12. 🐼

29K 2.4K 936
                                    

Vote dan komennya jangan lupa ya, Cantik.

H
A
P
P
Y

R
E
A
D
I
N
G

Saat membuka mata, Kean dapat melihat wajah ayahnya yang sangat dapat dilipat dengan jelas jika dia khawatir. Memikirkan bahwa ayahnya benar-benar sudah tidak sayang padanya, ternyata sangat buruk. Mana mungkin itu terjadi. Ia nakal bukan baru kemarin sore, dari dulu ia juga nakal. Namun sepertinya hari ini adalah puncak kemarahan ayahnya. Kean kembali menutup mata.

Rengga yang melihat itu menurunkan tablet yang dia pegang. Ia menaruhnya di nakas, setelahnya ia membimbing Kean untuk duduk walau anaknya itu kembali memejamkan mata.

“Ada yang sakit?” tanya Rengga mengusap punggung anaknya penuh kasih sayang. Ia sempat khawatir dengan sangat saat melihat Kean jatuh tak sadarkan diri tadi. Bahkan sampai sekarang pun, ia masih khawatir.

Kean memutar bola mata muak. Bukan Kean namanya jika cepat hilang marahnya. Ia yang salah, ia yang marah lebih lama. Ia benci dimarahi oleh ayahnya, tapi ia juga benci saat harus mengubah sikap agar tidak dimarahi ayahnya. Egois? Ya, itu dia.

“Ngapain Om di sini?” tanyanya sinis. “Lebih baik Om pergi. Saya nggak butuh Om di sini,” usir Kean terang-terangan. Namun, ia tetap menerima saat ayahnya menyodorkan satu gelas air. Ditenggaknya air itu hingga habis.

“Pergi, Om.”

Rengga diam tidak menanggapi usiran Kean. Memang Kean pikir dia siapa. Ini rumah sakit juga miliknya, bukan milik Kean. Ia jauh lebih berkuasa.

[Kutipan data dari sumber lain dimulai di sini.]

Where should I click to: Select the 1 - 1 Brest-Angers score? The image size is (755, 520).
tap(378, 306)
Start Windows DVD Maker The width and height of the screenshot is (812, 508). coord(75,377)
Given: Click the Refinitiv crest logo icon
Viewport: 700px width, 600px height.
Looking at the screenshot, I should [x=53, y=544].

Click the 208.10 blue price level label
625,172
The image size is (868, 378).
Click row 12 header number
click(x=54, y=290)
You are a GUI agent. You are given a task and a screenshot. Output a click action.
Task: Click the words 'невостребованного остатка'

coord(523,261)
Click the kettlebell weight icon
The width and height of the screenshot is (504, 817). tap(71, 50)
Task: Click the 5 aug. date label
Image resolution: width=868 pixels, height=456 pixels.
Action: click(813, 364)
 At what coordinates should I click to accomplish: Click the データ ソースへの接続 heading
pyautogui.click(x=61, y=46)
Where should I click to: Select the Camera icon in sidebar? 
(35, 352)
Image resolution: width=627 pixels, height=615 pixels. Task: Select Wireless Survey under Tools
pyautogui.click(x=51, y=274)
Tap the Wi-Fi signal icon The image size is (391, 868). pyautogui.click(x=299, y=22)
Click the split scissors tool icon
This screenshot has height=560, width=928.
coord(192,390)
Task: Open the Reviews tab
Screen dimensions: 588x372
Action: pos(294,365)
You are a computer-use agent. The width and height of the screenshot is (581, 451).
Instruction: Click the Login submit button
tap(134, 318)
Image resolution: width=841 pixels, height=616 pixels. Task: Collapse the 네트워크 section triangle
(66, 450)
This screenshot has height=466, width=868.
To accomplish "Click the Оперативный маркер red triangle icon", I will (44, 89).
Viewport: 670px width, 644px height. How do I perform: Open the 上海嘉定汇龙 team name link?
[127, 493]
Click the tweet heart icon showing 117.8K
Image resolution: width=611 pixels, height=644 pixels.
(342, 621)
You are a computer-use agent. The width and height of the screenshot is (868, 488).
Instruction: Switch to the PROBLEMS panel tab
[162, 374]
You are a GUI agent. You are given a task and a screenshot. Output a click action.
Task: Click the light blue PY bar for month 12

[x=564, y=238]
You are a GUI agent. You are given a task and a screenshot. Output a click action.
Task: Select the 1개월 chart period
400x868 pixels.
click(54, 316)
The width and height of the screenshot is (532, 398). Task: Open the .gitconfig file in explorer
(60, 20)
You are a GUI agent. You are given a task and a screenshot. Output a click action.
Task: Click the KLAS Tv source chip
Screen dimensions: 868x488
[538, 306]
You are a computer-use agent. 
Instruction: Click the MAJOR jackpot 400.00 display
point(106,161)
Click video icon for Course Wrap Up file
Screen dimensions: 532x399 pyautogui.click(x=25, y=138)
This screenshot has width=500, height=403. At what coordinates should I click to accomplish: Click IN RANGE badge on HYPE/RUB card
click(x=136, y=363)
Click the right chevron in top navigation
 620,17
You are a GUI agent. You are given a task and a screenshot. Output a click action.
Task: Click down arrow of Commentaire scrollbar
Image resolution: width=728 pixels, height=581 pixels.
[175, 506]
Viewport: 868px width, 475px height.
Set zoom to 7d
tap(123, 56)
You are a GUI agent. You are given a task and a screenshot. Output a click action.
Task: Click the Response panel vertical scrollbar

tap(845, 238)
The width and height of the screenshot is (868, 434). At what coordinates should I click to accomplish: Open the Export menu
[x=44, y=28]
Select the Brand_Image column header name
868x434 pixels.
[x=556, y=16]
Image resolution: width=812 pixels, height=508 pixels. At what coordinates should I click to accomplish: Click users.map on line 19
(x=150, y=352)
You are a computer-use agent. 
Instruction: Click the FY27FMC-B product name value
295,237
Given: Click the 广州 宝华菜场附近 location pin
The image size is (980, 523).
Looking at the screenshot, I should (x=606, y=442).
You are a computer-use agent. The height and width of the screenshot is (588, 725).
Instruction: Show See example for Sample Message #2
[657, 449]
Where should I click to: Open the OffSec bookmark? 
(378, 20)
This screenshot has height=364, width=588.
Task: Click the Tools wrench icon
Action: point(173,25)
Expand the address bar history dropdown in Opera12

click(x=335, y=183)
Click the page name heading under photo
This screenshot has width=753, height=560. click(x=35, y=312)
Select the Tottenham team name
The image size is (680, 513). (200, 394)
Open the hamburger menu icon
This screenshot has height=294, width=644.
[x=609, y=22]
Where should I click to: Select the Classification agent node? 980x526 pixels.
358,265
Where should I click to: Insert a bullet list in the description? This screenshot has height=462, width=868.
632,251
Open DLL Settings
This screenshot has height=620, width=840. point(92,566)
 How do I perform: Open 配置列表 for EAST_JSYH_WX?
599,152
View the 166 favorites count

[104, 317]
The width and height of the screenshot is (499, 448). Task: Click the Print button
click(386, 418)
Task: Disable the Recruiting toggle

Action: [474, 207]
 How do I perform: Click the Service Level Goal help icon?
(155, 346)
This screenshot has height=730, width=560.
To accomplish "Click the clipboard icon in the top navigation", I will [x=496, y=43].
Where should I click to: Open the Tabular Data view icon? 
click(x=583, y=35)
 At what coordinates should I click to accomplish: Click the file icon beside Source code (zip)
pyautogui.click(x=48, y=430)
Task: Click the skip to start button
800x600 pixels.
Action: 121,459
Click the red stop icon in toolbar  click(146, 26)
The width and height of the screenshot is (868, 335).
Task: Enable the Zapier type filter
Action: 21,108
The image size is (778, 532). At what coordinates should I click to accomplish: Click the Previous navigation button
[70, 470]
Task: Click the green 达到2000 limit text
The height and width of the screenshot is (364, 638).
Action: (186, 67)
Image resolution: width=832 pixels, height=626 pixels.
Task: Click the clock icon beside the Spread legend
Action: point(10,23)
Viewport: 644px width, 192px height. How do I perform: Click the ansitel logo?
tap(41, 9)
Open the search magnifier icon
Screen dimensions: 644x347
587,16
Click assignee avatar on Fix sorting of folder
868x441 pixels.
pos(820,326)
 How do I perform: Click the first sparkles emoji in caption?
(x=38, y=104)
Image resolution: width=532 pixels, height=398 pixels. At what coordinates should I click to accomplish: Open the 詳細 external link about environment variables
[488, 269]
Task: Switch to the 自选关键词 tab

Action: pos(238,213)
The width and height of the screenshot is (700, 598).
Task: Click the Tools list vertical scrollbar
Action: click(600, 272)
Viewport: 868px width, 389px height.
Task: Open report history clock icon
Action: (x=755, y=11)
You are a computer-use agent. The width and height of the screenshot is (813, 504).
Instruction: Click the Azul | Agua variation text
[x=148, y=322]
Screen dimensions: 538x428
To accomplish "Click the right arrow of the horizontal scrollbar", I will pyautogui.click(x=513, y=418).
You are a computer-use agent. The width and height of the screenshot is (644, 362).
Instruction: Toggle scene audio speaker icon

“Mau makan pakai apa? Bubur atau nasi Padang?”

Bertanya namun tidak butuh jawaban. Kean mendengkus. Ayahnya sudah menyuapinya dengan nasi Padang sebelum dia sempat menjawab. Kean tidak mau menolak, perut yang keroncongan membuatnya menerima tanpa protes.

Meraih ponsel ayahnya yang tergeletak begitu saja di atas nakas, Kean mencari lagu yang enak untuk didengar. Setelahnya diputar, dan dihempaskan begitu saja di atas kasur.

“Sayurnya.” Ia kembali membuka mulut begitu sesendok nasi di suapkan.

“Ayamnya yang banyak dong, Om,” titahnya membuat sang ayah mendengkus kesal, tapi tetap saja, dia menuruti Kean.

“Sambalnya yang banyak.”

“Papa mau ke kamar mandi. Makan sendiri.” Panggilan alam terkadang tidak pikir-pikir. Ia menyerahkan piring yang dipegang kepada Kean. Namun anak itu dengan cepat mengelak.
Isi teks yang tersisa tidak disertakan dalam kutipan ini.